Effective risk management is a strategic function. It informs where the security team invests its limited resources. It shapes architectural decisions, vendor selection, and incident response priorities. It gives leadership a clear picture of the organisation's risk posture — not in abstract colours, but in terms they can act on.
This shift does not happen overnight, and it does not happen by changing your methodology alone. It requires that risk discussions become a regular part of leadership conversations, that risk assessments are updated when the threat landscape changes (not just at audit time), and that the output of risk analysis visibly influences decisions.
When a risk assessment leads to a budget approval, a design change, or a policy update, people notice.
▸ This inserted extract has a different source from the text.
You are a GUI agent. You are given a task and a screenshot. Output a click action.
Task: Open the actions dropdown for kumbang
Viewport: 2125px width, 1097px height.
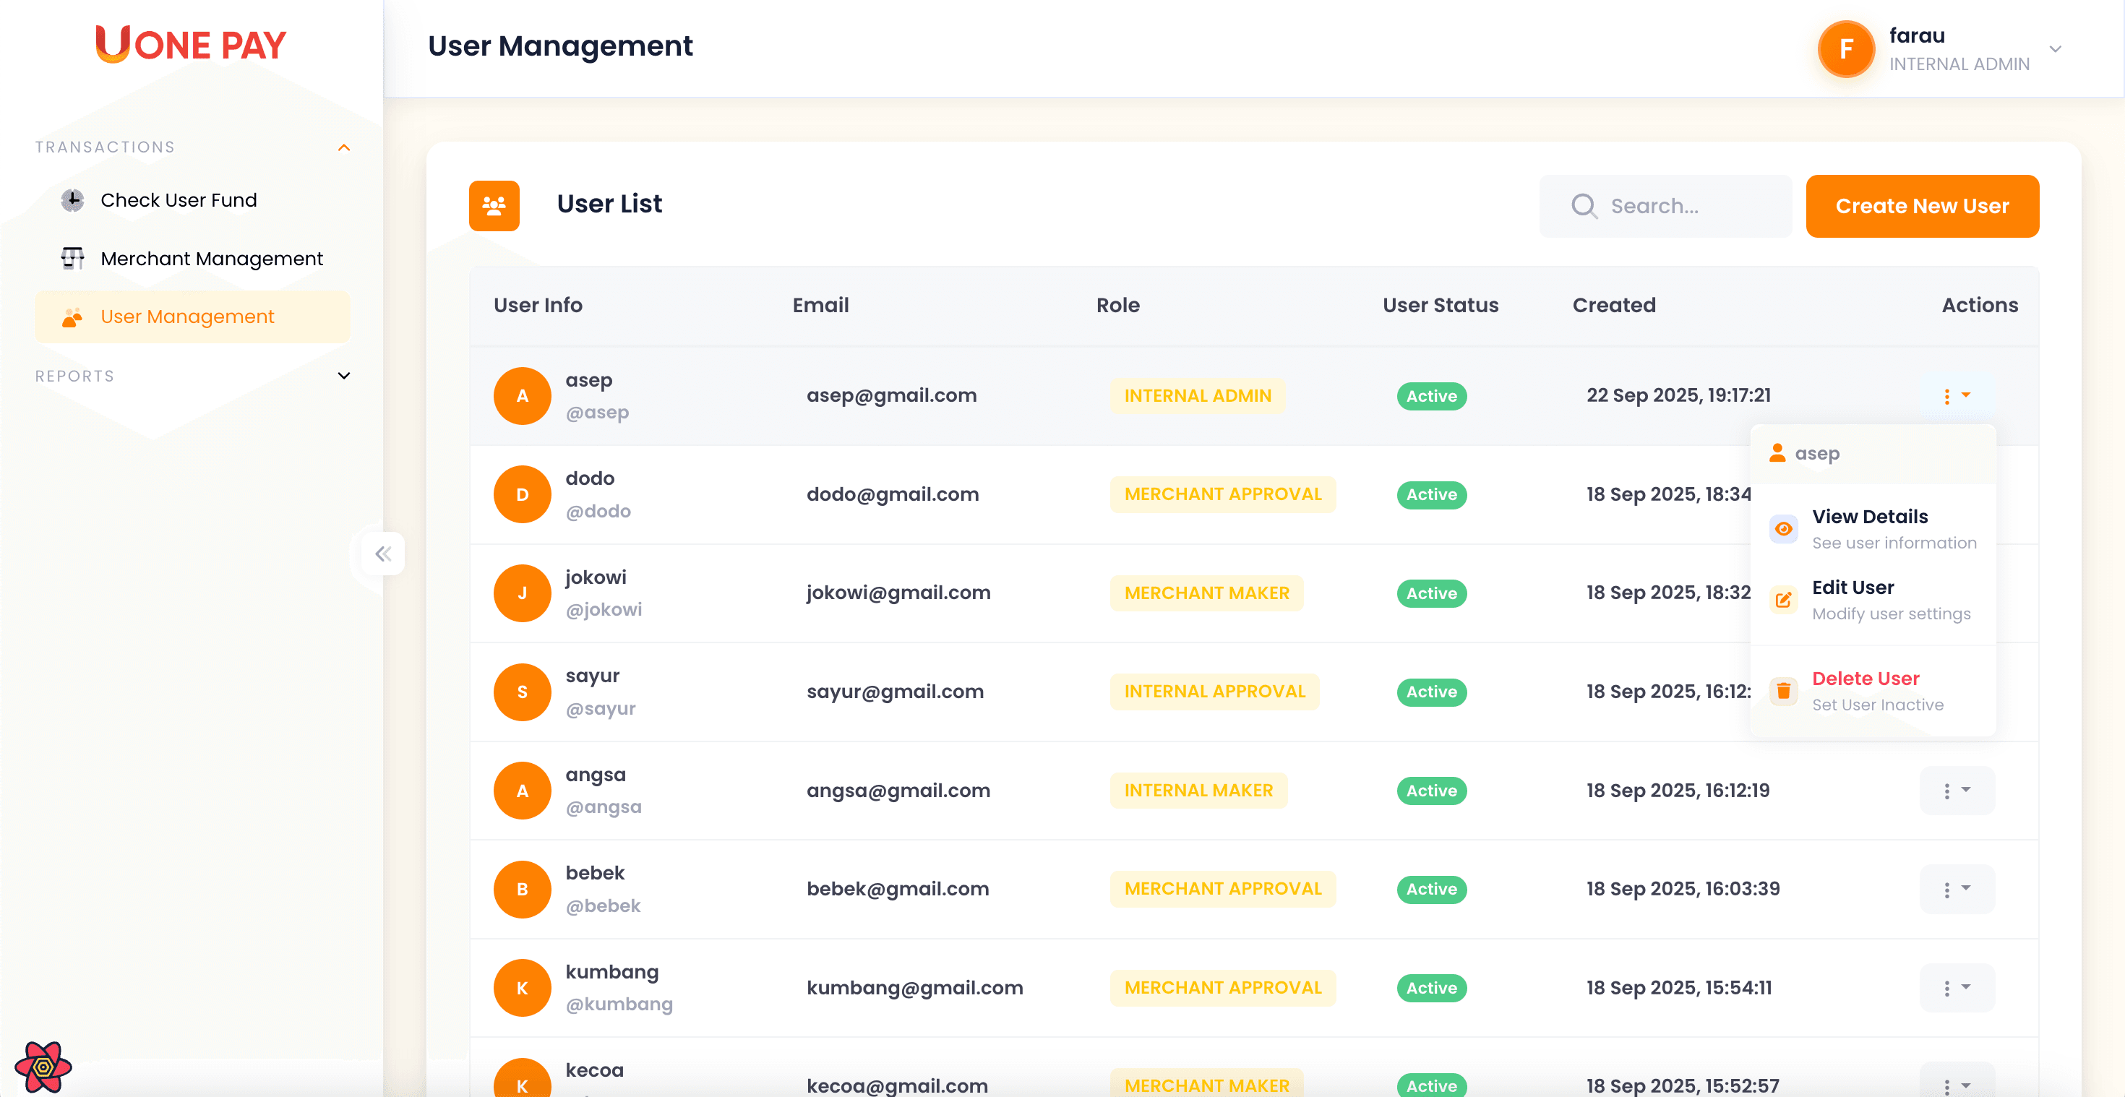tap(1956, 987)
The practice gains credibility. And the risk register stops being a compliance artifact and starts being what it was always meant to be: a tool for making better decisions under uncertainty.
Start where you are
If you are currently using a 5x5 matrix, you do not need to overhaul your entire practice tomorrow. Start by selecting your top three risks and developing specific scenarios for each. Estimate ranges for probability and impact. Calculate expected loss. Present the analysis alongside the heat map in your next risk review.
The contrast will be instructive — for you and for your stakeholders. The heat map will show a coloured cell. The scenario analysis will show a decision framework. The difference is the distance between performing risk management and actually practising it.